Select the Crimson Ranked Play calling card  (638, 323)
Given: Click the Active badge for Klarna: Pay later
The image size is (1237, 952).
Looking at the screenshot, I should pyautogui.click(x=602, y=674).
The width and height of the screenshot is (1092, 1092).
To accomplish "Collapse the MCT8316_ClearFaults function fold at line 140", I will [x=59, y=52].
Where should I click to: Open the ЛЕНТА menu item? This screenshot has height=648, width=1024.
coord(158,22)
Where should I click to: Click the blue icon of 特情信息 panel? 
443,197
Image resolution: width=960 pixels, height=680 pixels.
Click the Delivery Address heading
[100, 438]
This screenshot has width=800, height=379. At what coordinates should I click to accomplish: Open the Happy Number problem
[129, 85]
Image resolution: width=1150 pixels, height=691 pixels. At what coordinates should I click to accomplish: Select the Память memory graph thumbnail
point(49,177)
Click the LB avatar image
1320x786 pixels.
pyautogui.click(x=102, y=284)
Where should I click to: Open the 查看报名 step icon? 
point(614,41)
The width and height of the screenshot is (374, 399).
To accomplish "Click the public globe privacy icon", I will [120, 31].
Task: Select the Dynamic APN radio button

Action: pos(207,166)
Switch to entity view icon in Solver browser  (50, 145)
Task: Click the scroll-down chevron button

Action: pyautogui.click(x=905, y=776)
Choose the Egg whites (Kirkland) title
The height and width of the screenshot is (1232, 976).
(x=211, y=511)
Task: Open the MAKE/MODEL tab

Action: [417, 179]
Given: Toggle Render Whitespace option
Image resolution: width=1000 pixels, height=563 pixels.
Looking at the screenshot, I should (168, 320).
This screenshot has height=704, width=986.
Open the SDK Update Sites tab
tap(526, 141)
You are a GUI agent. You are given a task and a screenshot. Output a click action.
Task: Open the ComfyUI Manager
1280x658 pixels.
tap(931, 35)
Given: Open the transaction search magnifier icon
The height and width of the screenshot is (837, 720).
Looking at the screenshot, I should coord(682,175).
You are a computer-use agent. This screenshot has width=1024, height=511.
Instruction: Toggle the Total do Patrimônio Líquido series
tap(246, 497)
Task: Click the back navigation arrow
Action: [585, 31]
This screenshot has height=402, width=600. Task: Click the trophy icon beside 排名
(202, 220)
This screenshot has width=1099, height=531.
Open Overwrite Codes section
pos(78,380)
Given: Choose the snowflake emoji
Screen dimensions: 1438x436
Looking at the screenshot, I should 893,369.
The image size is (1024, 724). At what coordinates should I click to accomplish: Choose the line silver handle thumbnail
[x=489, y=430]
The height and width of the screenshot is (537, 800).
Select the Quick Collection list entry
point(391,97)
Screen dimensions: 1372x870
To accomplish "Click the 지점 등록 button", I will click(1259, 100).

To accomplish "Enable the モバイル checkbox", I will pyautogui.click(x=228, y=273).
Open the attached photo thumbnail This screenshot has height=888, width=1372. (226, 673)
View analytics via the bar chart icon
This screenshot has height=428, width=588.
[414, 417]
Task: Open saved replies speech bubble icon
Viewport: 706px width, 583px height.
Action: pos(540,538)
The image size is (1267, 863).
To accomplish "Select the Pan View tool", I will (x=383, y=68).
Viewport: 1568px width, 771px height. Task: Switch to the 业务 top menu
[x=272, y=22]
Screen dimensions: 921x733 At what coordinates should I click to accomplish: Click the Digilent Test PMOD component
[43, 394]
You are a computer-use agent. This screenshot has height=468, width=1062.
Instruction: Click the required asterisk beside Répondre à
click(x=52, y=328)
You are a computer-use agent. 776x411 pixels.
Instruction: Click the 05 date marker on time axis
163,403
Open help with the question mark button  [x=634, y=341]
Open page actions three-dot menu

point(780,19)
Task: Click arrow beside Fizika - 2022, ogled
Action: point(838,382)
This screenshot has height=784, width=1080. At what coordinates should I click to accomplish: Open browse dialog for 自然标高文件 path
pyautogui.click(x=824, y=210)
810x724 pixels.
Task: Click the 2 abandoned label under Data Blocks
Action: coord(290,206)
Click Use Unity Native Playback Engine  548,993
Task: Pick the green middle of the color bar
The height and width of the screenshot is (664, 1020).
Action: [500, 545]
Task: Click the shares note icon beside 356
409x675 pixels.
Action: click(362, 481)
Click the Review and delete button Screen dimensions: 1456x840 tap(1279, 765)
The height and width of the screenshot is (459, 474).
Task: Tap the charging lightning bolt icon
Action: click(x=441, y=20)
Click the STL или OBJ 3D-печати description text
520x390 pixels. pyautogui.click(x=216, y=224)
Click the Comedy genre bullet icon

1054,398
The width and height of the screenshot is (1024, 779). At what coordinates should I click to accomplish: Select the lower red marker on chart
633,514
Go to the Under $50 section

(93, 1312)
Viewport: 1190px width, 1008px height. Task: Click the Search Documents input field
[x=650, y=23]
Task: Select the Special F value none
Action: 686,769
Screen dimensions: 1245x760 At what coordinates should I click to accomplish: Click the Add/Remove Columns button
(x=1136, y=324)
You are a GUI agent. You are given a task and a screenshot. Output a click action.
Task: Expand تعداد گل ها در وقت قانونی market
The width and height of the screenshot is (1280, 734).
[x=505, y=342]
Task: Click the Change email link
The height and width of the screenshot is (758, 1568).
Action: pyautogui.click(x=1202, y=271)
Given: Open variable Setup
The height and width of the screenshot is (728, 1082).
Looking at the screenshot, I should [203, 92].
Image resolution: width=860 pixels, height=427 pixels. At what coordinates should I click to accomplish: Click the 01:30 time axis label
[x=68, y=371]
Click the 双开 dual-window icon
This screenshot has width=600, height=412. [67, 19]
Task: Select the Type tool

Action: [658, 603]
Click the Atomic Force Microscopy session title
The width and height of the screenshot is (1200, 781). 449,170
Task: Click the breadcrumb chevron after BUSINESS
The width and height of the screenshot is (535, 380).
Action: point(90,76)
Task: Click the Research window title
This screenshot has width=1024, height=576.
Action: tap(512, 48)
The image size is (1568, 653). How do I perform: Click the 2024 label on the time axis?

::::::::

→ Your goal
Quote the listing above, but only from the line that shows "The width and height of the screenshot is (374, 399)." through the line that shows "Given: Toggle Render Whitespace option".

→ Finished task
The width and height of the screenshot is (374, 399).
To accomplish "Click the public globe privacy icon", I will [120, 31].
Task: Select the Dynamic APN radio button

Action: pos(207,166)
Switch to entity view icon in Solver browser  (50, 145)
Task: Click the scroll-down chevron button

Action: pyautogui.click(x=905, y=776)
Choose the Egg whites (Kirkland) title
The height and width of the screenshot is (1232, 976).
(x=211, y=511)
Task: Open the MAKE/MODEL tab

Action: [417, 179]
Given: Toggle Render Whitespace option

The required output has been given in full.